Re: [PATCH 4/4 v3] KVM: PPC: Bookehv: Get vcpu's last instruction for emulation

Scott Wood Fri, 13 Jun 2014 14:57:28 -0700

On Thu, 2014-06-12 at 18:04 +0200, Alexander Graf wrote:
> On 06/02/2014 05:50 PM, Mihai Caraman wrote:
> > On book3e, KVM uses load external pid (lwepx) dedicated instruction to read
> > guest last instruction on the exit path. lwepx exceptions (DTLB_MISS, DSI
> > and LRAT), generated by loading a guest address, needs to be handled by KVM.
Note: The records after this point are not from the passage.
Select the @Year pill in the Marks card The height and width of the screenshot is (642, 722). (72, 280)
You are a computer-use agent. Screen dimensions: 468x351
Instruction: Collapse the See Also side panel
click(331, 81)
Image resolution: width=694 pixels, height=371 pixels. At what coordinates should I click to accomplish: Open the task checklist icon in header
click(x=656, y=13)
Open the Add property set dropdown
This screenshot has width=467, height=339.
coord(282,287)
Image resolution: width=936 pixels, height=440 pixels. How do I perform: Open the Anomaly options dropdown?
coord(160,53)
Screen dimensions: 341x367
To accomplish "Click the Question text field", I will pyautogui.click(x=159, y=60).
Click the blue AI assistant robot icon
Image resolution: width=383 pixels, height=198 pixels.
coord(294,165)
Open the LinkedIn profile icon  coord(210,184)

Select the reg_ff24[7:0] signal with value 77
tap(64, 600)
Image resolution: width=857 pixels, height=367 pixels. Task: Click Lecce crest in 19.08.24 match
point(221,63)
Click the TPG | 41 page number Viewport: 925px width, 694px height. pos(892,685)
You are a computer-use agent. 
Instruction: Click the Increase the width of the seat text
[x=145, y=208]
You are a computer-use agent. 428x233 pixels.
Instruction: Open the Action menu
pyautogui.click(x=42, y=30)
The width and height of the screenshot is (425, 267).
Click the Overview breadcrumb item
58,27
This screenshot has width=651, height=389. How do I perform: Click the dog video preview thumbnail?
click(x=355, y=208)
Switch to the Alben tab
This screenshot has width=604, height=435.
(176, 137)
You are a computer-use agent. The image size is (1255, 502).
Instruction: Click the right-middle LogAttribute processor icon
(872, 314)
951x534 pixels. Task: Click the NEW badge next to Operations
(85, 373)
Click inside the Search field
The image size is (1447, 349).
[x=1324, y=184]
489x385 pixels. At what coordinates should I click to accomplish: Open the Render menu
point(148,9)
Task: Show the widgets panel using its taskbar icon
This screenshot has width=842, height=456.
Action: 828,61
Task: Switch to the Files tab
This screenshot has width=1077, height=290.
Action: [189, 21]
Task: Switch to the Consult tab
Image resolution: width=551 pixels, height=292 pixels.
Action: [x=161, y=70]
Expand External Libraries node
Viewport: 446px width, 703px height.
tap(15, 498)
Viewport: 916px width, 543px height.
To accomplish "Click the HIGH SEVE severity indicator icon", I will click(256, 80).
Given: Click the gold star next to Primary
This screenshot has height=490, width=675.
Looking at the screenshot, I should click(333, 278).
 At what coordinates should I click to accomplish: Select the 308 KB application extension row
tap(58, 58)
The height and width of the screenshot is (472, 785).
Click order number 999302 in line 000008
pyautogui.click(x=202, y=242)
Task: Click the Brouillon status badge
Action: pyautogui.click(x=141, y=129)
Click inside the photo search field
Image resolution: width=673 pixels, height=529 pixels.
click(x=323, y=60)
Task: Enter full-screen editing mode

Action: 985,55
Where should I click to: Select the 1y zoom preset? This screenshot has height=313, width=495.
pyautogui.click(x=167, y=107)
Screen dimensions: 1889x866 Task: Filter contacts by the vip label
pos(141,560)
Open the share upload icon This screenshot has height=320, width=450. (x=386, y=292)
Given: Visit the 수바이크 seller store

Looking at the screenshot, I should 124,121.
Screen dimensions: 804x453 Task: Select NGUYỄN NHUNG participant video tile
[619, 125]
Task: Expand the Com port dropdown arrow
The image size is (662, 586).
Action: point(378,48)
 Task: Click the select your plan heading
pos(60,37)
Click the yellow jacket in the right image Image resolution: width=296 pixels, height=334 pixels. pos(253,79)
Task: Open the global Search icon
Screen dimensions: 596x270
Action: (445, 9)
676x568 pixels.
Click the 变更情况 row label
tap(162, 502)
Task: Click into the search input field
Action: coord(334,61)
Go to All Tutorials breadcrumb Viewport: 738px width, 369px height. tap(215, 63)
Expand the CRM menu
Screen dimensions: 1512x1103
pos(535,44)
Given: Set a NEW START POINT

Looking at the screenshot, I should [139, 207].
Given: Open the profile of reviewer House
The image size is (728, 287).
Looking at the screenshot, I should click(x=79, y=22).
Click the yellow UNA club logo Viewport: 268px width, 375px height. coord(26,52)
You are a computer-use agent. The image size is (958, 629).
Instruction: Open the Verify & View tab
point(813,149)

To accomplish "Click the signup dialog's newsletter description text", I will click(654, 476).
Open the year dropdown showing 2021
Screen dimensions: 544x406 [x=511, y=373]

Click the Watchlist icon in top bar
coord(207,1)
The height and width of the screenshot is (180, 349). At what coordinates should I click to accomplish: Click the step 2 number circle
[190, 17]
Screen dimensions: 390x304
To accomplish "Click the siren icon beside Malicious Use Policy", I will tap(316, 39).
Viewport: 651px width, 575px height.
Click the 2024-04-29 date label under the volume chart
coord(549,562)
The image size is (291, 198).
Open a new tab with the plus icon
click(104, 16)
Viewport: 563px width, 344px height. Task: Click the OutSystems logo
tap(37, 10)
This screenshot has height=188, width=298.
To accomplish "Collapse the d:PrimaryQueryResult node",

> > These exceptions are generated in a substituted guest translation context
> > (EPLC[EGS] = 1) from host context (MSR[GS] = 0).
> >
> > Currently, KVM hooks only interrupts generated from guest context (MSR[GS] 
> > = 1),
> > doing minimal checks on the fast path to avoid host performance degradation.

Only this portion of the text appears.